Um, I'm out. This is ridiculos. (In a funny way)


----------



## That_Guy (Oct 29, 2008)

Prvt. Kemp screamed like a girl when the ground under his feet came rushing up, then his scream was cut off when he realised what he was standing on "HOLY F**k!" "THAT'S ONE HUGE 'NID!" he started to fire his flashlight at it but it seemed to have no effect, so he threw a frag down one of the many holes that covered the beast and leaped off landing in a pile of dead orks and turned just in time to see the huge explosion his frag had caused "HOLY...


----------



## Discy (Oct 23, 2008)

Swimming out of unconciousness, Harbil suddenly remembered that he was in a battle. Grabbing his plasma pistol, he saw a huge Tyranid charging towards him. Suddenly, reality ripped and the Tyranid was sprouting seven screaming Snotlings. As it crashed to the ground, Harbil saw an Ork a few hundred metres away, with a really wierd-looking gun on his shoulder.
"Where can I get one of those?"


----------



## IamI1966 (Oct 12, 2008)

As Titan Commander Luhare shot the plasma into another swarm of gaunts he laughed the same way he did every time he blew up one of those swarms. "Ok focus the missile launchers on that bio-titan." he told the crew. Suddenly one of the crew yelled "we've got a hull breach on deck 13".

(OOC: look at your sig, Discy, it says I ARE treacherous and cold.)


----------



## That_Guy (Oct 29, 2008)

...S**T!" he screamed when he saw that his frag had blown a hole the size of a land raider in the Bio-Titan, but when the imperial titan nearly crushed him he realised how thick he just was "Oh, that sucks..." he noticed that there were about 30-40 gaunts ripping into the hull of the Imperial Titan and started looking around for a weapon he could use because he dropped his lasgun when he jumped off the Biotitan, he found a dead officer and releived him of his power sword and his plasma pistol, he also took a flamer off of one of the command squad that was accompianing his corpse in the thick mud and ichor from the Bio-Titan then started to climb up the titans leg just as the last gaunt was scurrying in...


----------



## Creed_Of_Assassin (Oct 31, 2008)

▶ DIRECTIONS
A - Return the passage of the Tyranid battle thread from "## Discy (Oct" up to and including "(Oct 12, 2008)".
B - Resume the Tyranid battle thread from the point where it stops.
The data after the Tyranid battle thread has nothing to do with any of this.

▶ PROVIDED DATA
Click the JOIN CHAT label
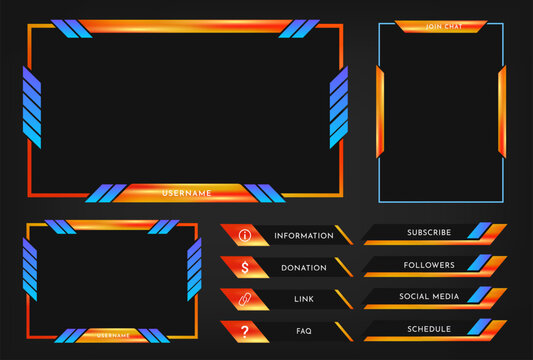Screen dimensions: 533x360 (x=440, y=26)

▶ RESULTS IN ORDER
A -
## Discy (Oct 23, 2008)

Swimming out of unconciousness, Harbil suddenly remembered that he was in a battle. Grabbing his plasma pistol, he saw a huge Tyranid charging towards him. Suddenly, reality ripped and the Tyranid was sprouting seven screaming Snotlings. As it crashed to the ground, Harbil saw an Ork a few hundred metres away, with a really wierd-looking gun on his shoulder.
"Where can I get one of those?"


----------



## IamI1966 (Oct 12, 2008)

B -
Heavy Weapons Trooper Ikarius was about to fire at an ork Looted Tank when a Huge Tyranid with two large crab-like claws, a huge gun with a sack attached to it and a tail with a large sipky ball on the end appeared in front of him "F**KING H**L!" he screamed as he pulled the trigger and ran back as he waited for the smoke to clear, then there was a loud ear splitting ROAR from the smoke as the beast came charging at him and firing it's huge gun at him, one of the shots managed to graze his arm and a sudden burst of pain hit him as his flesh started to rot and he screamed at the top of his lungs thinking he was going to die...


----------



## Discy (Oct 23, 2008)

As Harbil dropped his gun(it had run out), he saw wierd ball things with tentacels drifting towards him. Picking off the nearest one, it exploded...
"Oh bugger", was his last thought.


----------



## IamI1966 (Oct 12, 2008)

As Titan Commander Luhare sent the rapid reaction force to the hull breach, the missile launchers shot at the bio-titan. The missiles blew a hole the size of a Land Raider. It suddenly turned around and started to charge to towards the Imperial Titan. "Oh, S**T!!" Luhare yelled "shoot all we've got on to that thing."


----------



## That_Guy (Oct 29, 2008)

Prvt. Kemp clambered into the hole the gaunts had ripped into the Titan's leg and immediately noticed the foul stench of burned flesh, then saw the gaunts that were now as stiff as his sargeant's old bones after chewing through some live wires. He heard some lasgun fire and then someone shouting for help around the corner and then pulled out his flamer as he ran to help, he turned the corner and saw 4 'nids ripping what looked like the remnants of a light defense squad to pieces, "DIE YOU ALIENS SONS OF B*TCHS!" he screamed as he opened up with the flamer leaving behind a small barbeque as he started to search out the other gaunts...


----------



## Discy (Oct 23, 2008)

Scratching his head, Garth wondered how the hell he got in this mess. Oh yeah, he killed those guardsmen in that pub. Snapping out of his daze, he primed his meltagun and took out a Killer Kan that was storming towards him.
Suddenly he heard an enormous crash behind him, the shockwave throwing him to the ground. Looking round he saw a Titans foot a few hundred metres away, where it had crussed a Battlefortress.
"Son of a b***h!"


----------



## Crimson_fists (Oct 19, 2008)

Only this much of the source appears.